Spelling pattern 2: Doubling (or 1-1-1) pattern

Intro

Students with dyslexia often need explicit instruction in spelling and require repeated practice for mastery. Trained teachers/ therapists know to give ample practice opportunities in reading before introducing the spelling concept. The Doubling or 1-1-1 pattern is the second of five major spelling patterns.

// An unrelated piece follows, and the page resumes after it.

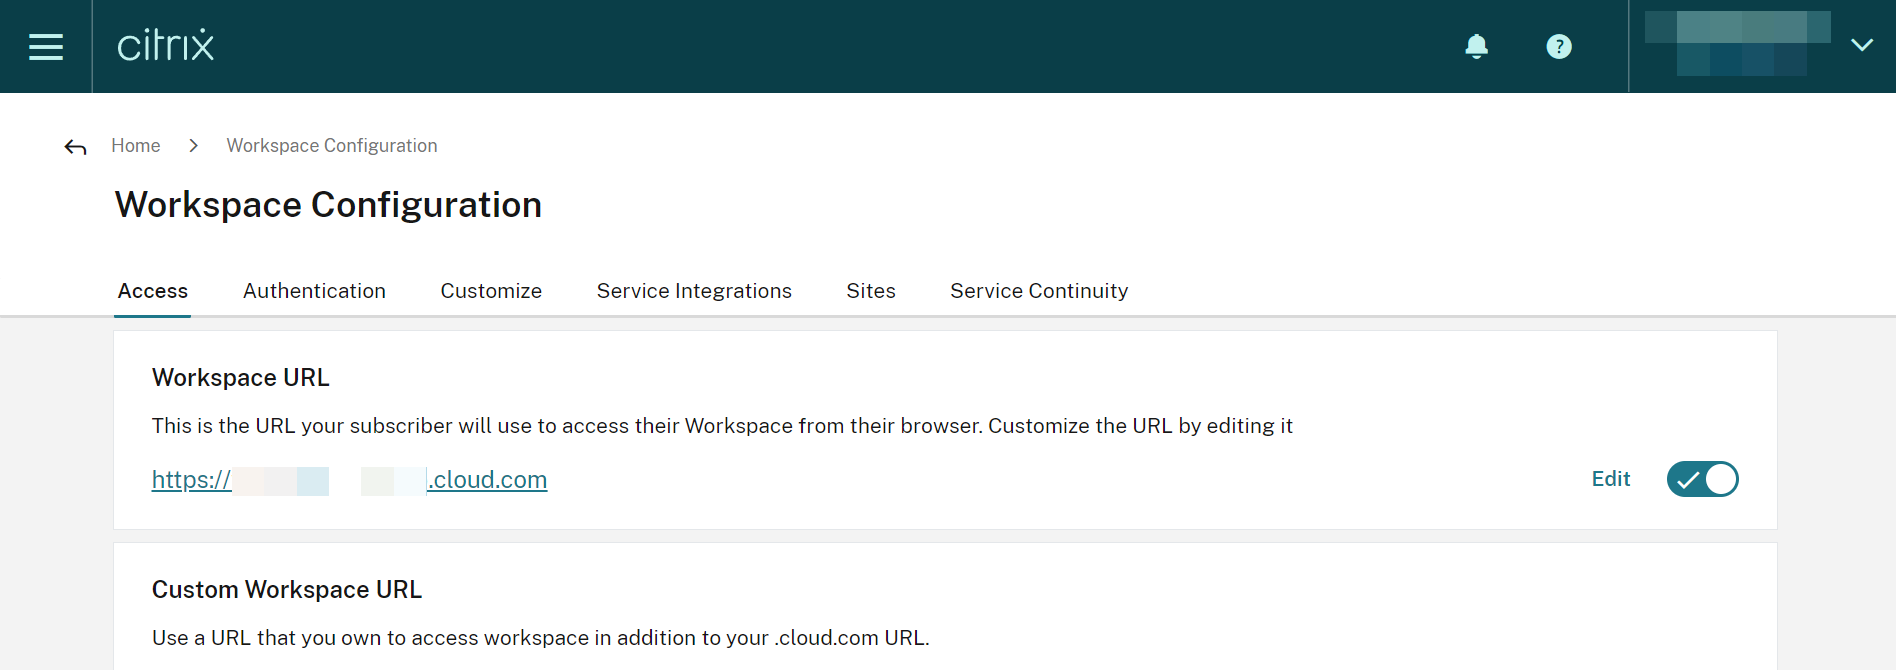This screenshot has height=670, width=1896.
Task: Open the Service Integrations tab
Action: 694,291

The Doubling or 1-1-1 pattern involves the addition of suffixes. A suffix is a letter or group of letters added to the end of a base word that changes its meaning or usage. Suffixes are categorized as vowel suffixes or consonant suffixes, depending on whether the suffix starts with a vowel or consonant. Vowel suffixes require extra attention as they are being added to the base word.

Examples of vowel suffixes: -ing, -er, -ed

The Doubling or 1-1-1 pattern:
When adding a vowel suffix to a base word that has
1 syllable,
1 short vowel, and
1 final consonant,
double the final consonant.

Examples:
tap + ing >> tapping
strum + ed >> strummed
sled + ing >> sledding
bump + ed >> bumped
feeling >> feeling

Sample Problem

Add the suffix to the base word. Explain your spelling choice.

1. stop + ed
2. stomp + ed
3. slip + ing
4. sleep + ing
5. open + er

Solution

1. stop + ed >> stopped
Doubling rule applies.

2. stomp + ed >> stomped
Two final consonants in base word. Doubling rule does not apply.

3. slip + ing >> slipping
Doubling rule applies.

4. sleep + ing >> sleeping
Long vowel in base word. Doubling rule does not apply.

5. open + er >> opener
Two syllable base word. Doubling rule does not apply.